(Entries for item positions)
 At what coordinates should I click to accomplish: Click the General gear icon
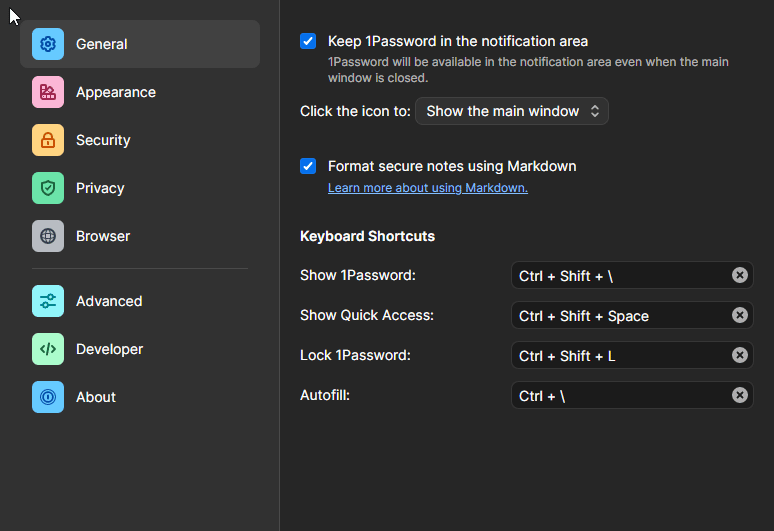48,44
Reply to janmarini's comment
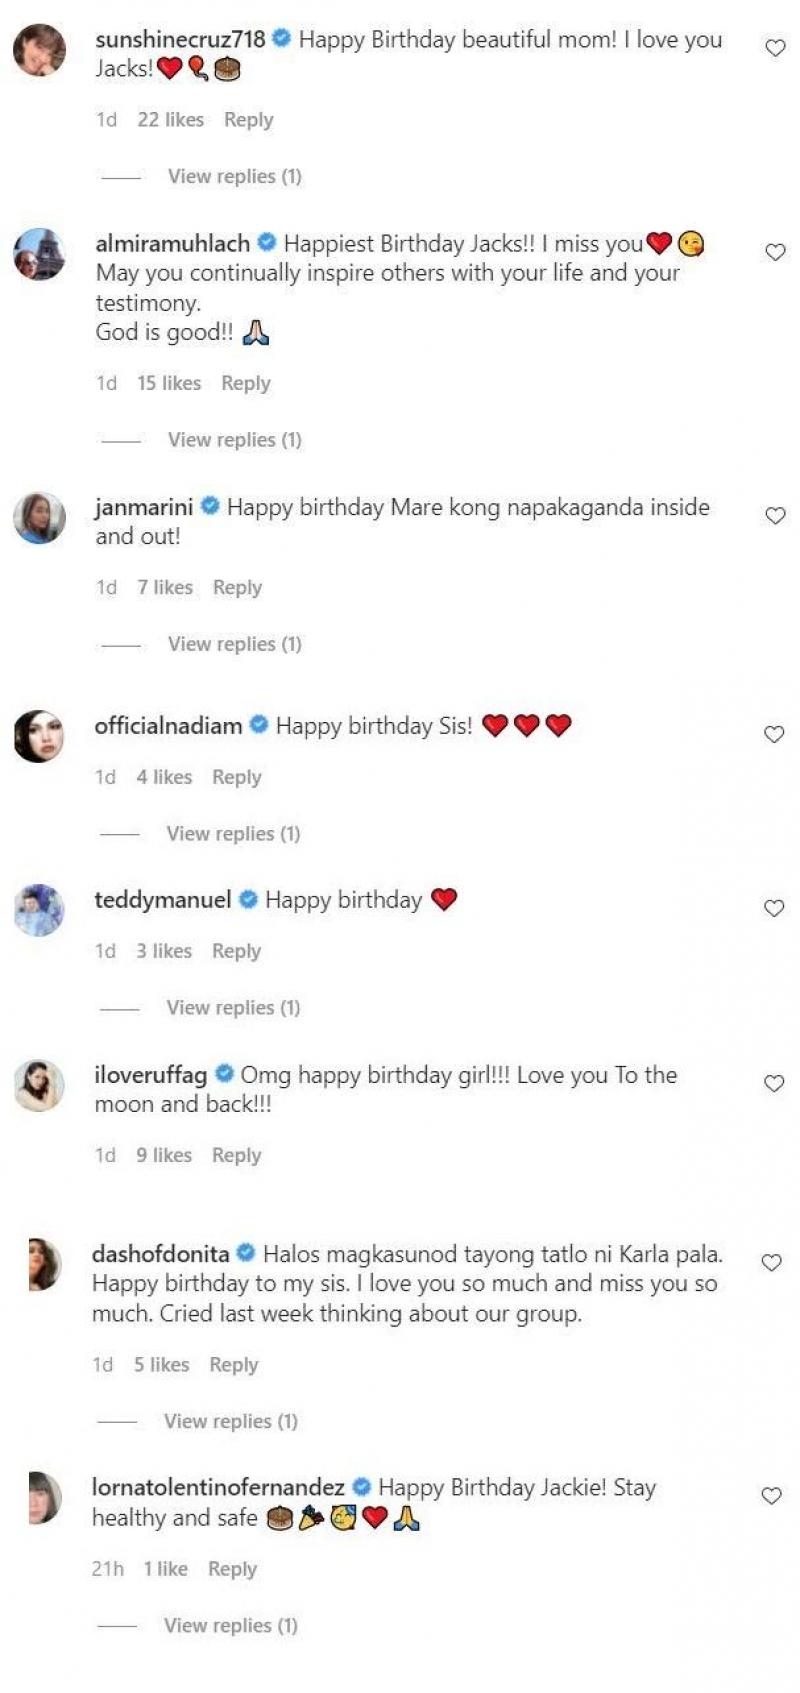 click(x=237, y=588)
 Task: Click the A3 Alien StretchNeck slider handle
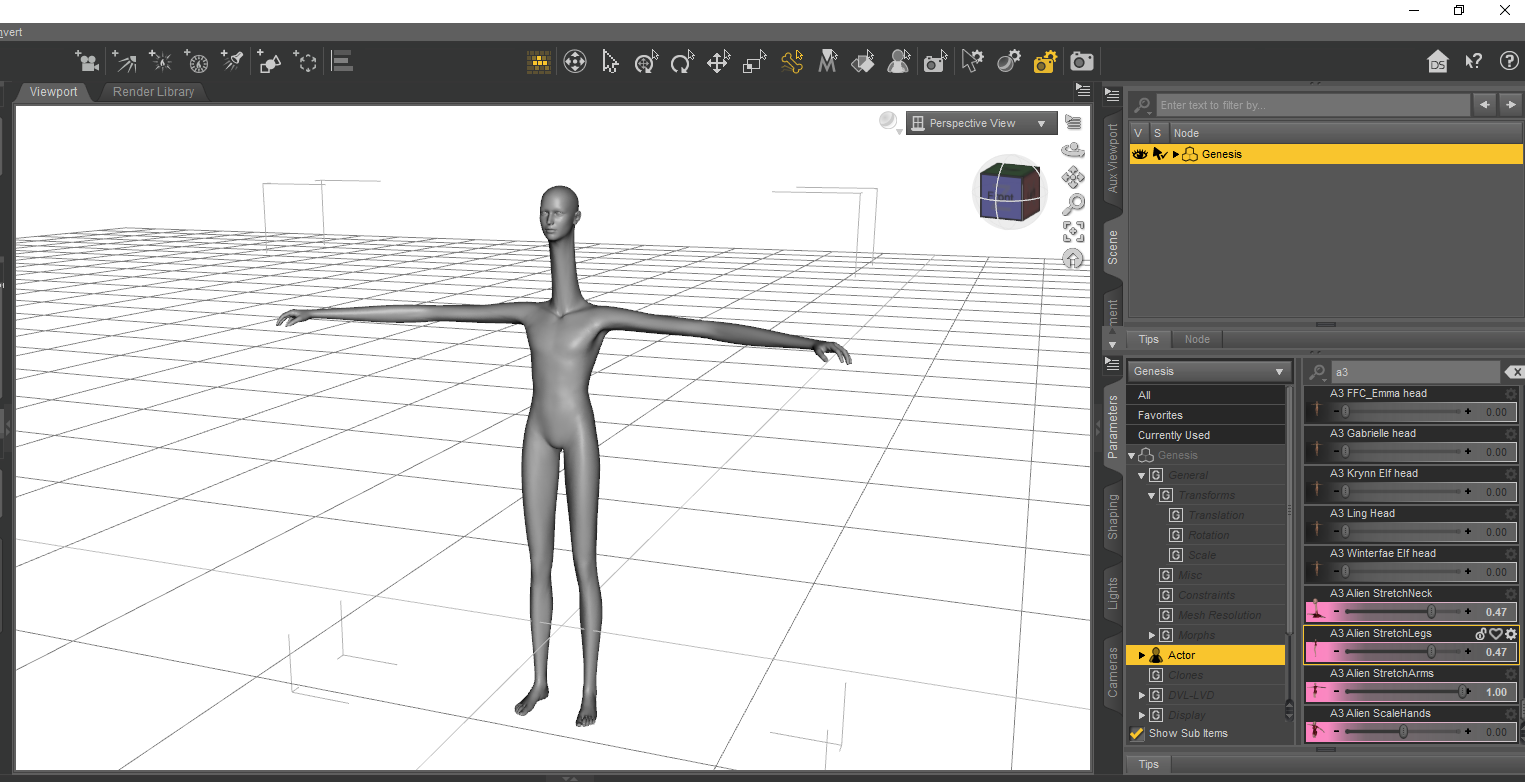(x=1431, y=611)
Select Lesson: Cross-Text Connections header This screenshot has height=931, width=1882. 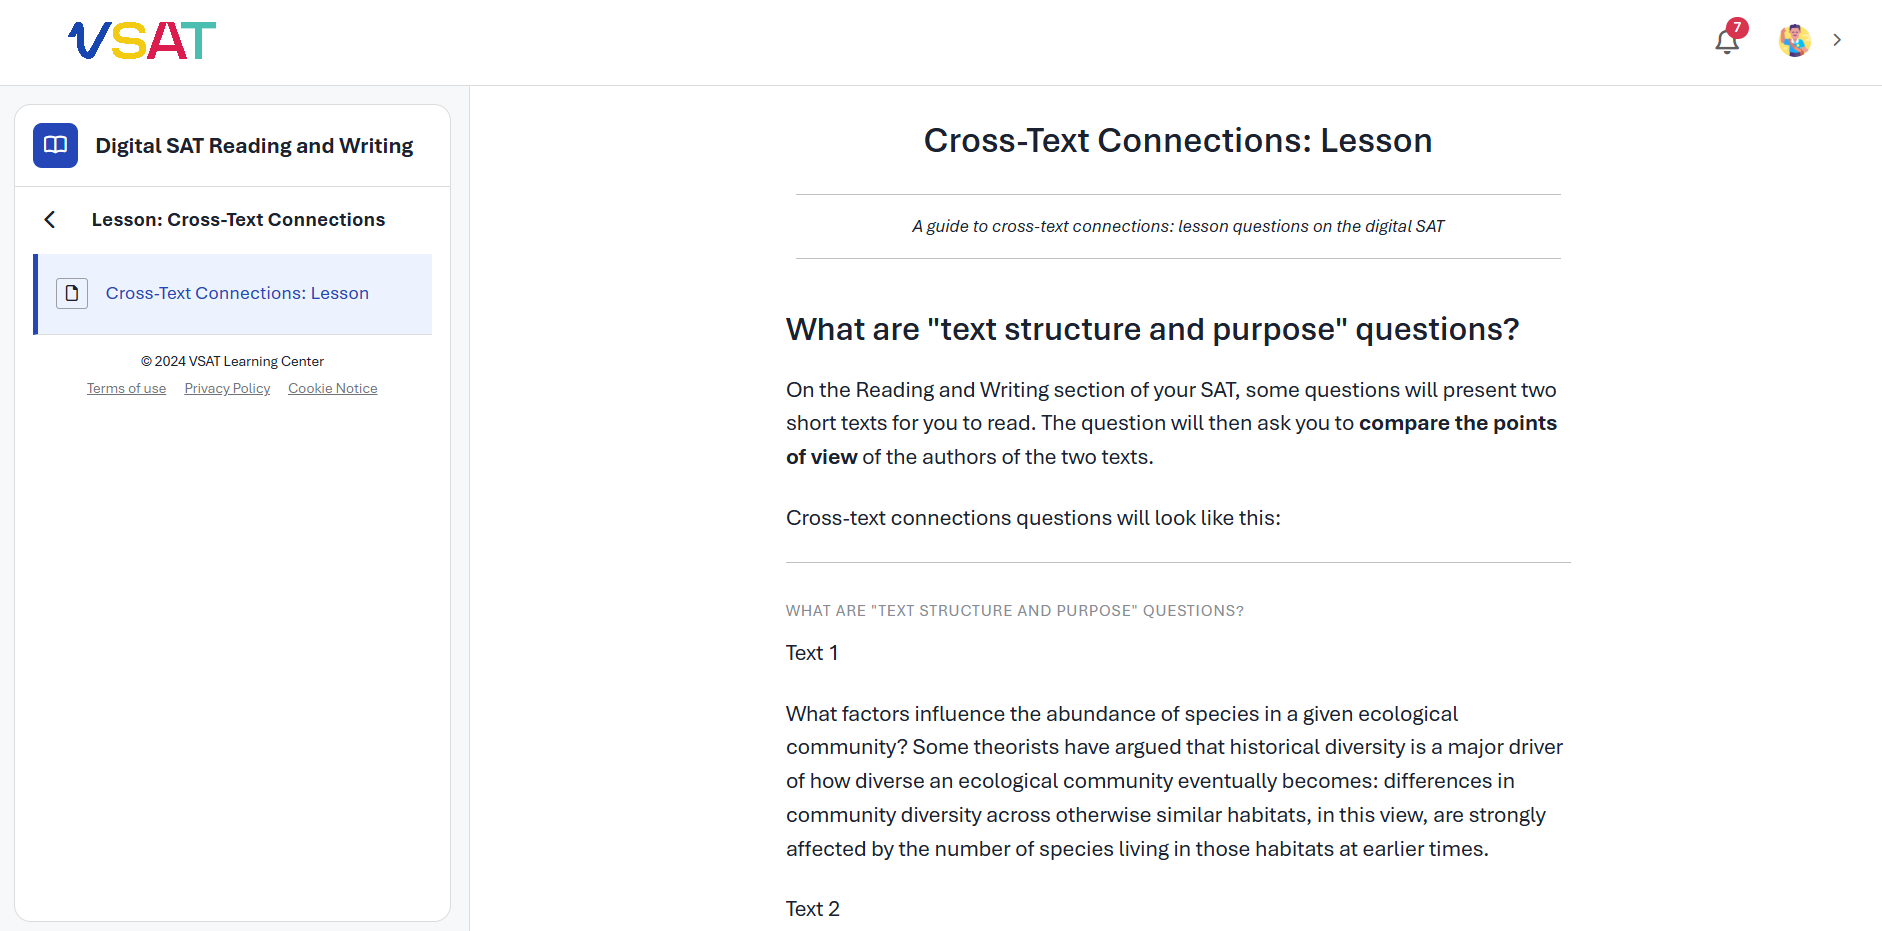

* * *

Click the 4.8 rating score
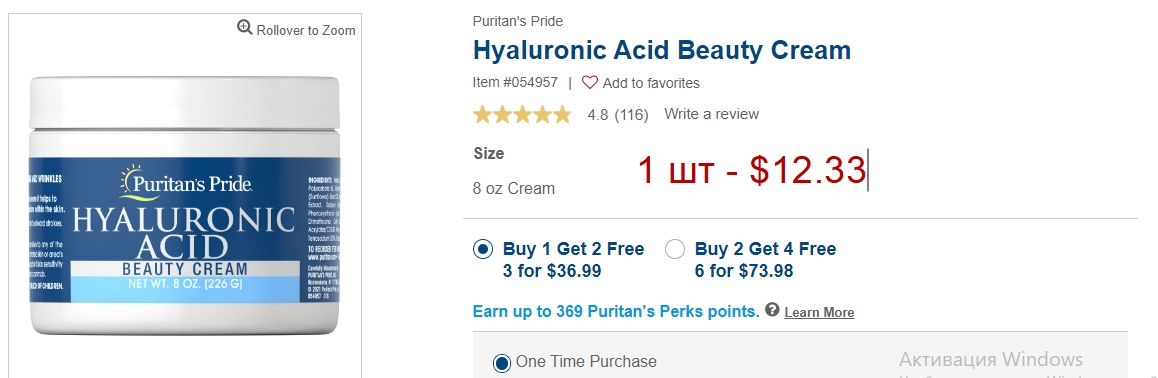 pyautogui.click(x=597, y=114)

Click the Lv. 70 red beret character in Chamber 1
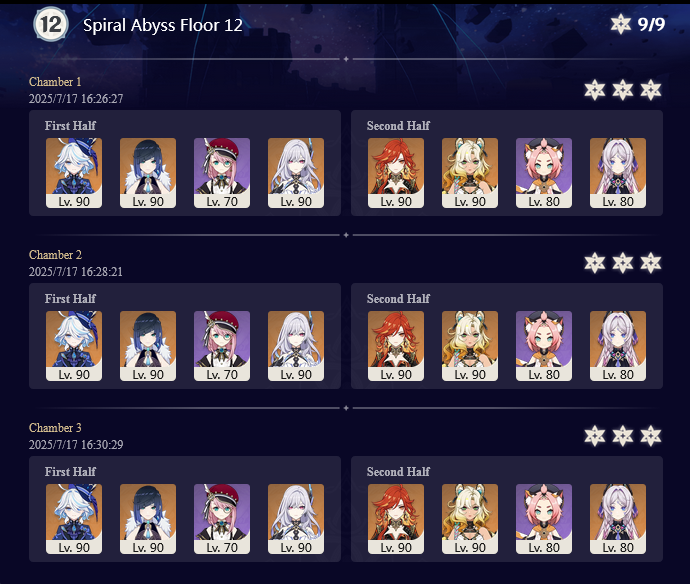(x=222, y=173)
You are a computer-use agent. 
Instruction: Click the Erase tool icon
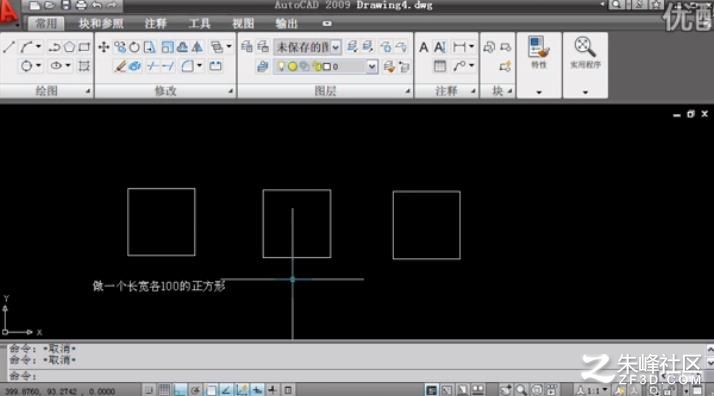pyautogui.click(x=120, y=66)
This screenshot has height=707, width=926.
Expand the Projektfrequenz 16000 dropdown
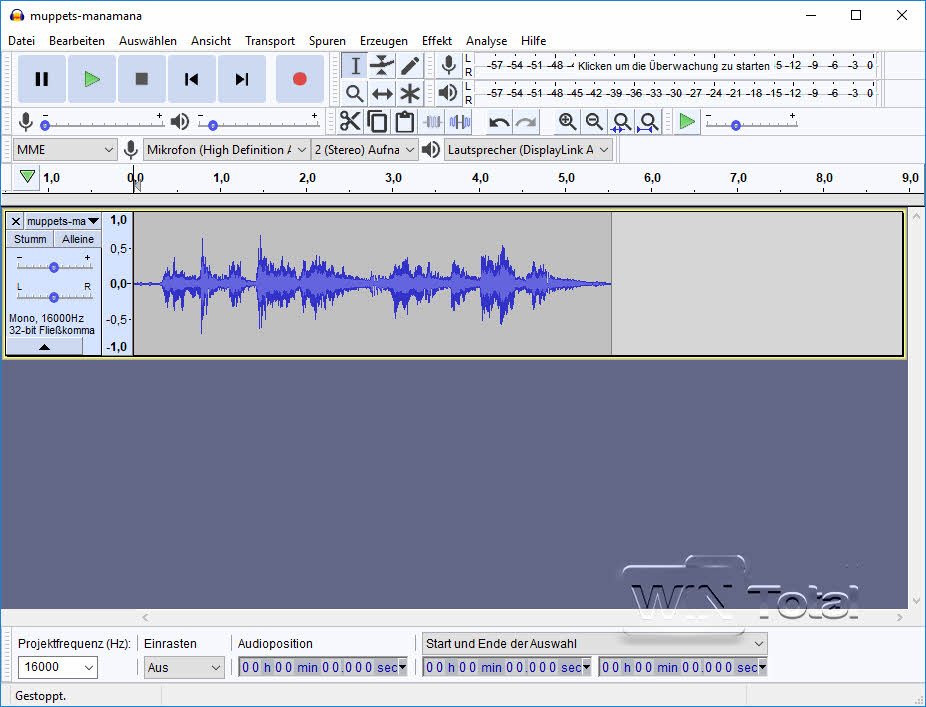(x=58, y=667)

**Do this**
Rewrite the lines from the one containing "At what coordinates" through the one containing "Select Lesson: Cross-Text" as a numbered list, skipping blank lines and leaving the pictures out of your answer.

**Solution below**
1.  At what coordinates should I click to accomplish: Click the General gear icon
2. 48,44
3. Reply to janmarini's comment
4.  click(x=237, y=588)
5.  Task: Click the A3 Alien StretchNeck slider handle
6. (x=1431, y=611)
7. Select Lesson: Cross-Text Connections header This screenshot has height=931, width=1882. 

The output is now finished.